Page MenuHomePhabricator

Blubber should support python/tox
Closed, ResolvedPublic

Description

Blubber currently only supports building NodeJS/NPM Dockerfiles, but should have support for python/tox.

Revisions and Commits

Event Timeline

Restricted Application added a subscriber: Aklapper. · View Herald TranscriptFeb 5 2018, 6:14 PM
dduvall claimed this task.Feb 7 2018, 6:38 PM
dduvall triaged this task as Medium priority.
dduvall moved this task from Backlog to Doing on the Release Pipeline (Blubber) board.
dduvall moved this task from Backlog to In-progress on the Release-Engineering-Team (Kanban) board.

I'm not exactly sure how we can implement the same cache efficiency for Python project dependencies as we did for Node projects. Blubber would have to either:

  1. Support parsing of tox ini or pip requirement/constraint files to determine files containing requirements (they are highly configurable and potentially indirect using -r other.txt within a requirements file)
  2. Provide additional config fields to help Blubber know which files contain requirements and thus how to construct the optimized COPY instructions

@thcipriani, @hashar any thoughts on this?

For an example of what I mean, look at scap's Dockerfile.ci.

random thoughts / brain dump

tox defines several virtual envs and commands to be executed within them. Each such configuration is run serially. The dependencies are installed via pip based on a deps statement in each of the virtualenv or sometime via python setup.py which would define the dependencies inside the setup.py file.. Most of the time we use -r requirements.txt.

tox invokes pip and passes it whatever is in deps, pip downloads the tarball. At least for packages that requires a binary compilation, pip generates a wheel (a binary package). This way next time the same dependency is asked, pip does not have to download from pypi and it does not have to recompile a previously compiled module. They are all saved under:

  • XDG_CACHE_CONFIG/pip/http
  • XDG_CACHE_CONFIG/pip/wheels

Side note: the cache keeps growing as far as I understand. For bundler we went with bundle install --clean which automagically garbage collects installed gems that are no more in Gemfile.

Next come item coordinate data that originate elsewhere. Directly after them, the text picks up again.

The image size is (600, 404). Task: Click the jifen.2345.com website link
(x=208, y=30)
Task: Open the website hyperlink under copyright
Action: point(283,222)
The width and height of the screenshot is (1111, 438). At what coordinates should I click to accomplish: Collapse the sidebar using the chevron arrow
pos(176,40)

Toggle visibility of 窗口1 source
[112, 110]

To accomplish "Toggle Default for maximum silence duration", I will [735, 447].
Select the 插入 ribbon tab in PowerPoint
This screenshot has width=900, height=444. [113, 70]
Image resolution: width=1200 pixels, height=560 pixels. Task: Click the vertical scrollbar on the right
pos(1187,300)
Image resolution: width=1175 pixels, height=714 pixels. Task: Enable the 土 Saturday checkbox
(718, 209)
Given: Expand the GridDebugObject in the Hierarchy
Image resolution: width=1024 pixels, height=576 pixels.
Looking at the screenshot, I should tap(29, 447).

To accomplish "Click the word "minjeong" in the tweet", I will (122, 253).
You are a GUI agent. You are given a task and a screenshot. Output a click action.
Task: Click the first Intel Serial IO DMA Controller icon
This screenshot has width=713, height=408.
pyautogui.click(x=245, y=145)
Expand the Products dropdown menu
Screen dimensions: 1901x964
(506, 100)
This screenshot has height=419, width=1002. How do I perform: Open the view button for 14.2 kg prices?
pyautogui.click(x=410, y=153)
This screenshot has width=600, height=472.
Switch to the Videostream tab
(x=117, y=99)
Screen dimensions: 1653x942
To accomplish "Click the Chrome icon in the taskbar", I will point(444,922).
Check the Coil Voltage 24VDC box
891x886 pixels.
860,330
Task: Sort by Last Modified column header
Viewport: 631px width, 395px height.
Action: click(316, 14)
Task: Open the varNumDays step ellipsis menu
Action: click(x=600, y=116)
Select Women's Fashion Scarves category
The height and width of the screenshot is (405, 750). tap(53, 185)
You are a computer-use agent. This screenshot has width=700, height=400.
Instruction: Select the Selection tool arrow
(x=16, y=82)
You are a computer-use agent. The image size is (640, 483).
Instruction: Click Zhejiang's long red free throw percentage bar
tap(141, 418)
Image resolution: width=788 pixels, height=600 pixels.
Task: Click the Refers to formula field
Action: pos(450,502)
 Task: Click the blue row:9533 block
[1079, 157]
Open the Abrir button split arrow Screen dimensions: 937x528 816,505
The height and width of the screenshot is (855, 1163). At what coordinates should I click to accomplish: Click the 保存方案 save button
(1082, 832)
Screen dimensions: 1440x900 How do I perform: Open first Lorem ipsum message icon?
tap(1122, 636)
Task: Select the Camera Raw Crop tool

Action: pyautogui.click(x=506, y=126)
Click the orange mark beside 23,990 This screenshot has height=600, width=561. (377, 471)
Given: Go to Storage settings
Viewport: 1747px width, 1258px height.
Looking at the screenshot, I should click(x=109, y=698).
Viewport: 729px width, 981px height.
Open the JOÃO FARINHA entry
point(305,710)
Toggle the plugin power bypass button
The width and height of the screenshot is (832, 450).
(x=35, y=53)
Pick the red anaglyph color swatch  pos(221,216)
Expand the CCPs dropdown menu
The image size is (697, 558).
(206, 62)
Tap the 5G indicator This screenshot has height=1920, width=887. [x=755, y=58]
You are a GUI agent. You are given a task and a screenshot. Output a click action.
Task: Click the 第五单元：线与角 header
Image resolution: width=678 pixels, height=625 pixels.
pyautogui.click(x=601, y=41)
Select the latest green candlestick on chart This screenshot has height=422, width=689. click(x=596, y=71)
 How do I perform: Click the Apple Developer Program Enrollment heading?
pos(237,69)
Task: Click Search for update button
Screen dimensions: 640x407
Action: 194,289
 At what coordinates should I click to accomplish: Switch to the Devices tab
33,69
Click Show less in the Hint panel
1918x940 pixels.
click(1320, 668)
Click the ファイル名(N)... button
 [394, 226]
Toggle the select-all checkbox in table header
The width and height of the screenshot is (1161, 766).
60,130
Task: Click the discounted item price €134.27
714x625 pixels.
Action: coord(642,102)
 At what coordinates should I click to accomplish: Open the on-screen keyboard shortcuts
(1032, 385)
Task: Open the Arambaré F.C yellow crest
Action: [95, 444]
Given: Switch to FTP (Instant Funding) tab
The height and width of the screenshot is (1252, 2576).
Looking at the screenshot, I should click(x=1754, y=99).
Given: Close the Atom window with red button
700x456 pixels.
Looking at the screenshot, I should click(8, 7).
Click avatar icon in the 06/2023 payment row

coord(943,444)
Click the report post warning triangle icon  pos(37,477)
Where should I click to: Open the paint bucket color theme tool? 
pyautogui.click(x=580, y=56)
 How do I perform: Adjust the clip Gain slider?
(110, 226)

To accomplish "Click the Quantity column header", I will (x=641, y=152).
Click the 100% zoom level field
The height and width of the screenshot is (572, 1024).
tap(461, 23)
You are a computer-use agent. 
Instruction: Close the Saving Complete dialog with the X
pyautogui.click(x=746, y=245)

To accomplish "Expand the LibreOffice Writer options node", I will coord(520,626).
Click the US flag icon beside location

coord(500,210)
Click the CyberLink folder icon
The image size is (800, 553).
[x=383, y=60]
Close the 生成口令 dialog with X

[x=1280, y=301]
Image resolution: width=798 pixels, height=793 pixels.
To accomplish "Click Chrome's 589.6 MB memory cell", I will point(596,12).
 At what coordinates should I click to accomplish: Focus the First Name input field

The virtual envs are generated in ./.tox. When tox is run again, it would check whether deps has changed and if so rebuild the environment. However:

  • tox is not smart enough to detect a change happened in file mentioned by -r. Another way to state it is: if we were to save the tox virtualenv, when one change requirements.txt tox will not notice it.
  • the dependencies are typically unbound (eg: flake8) with no lockfiles (pip freeze) so the versions that should be installed depends on the state on pypi.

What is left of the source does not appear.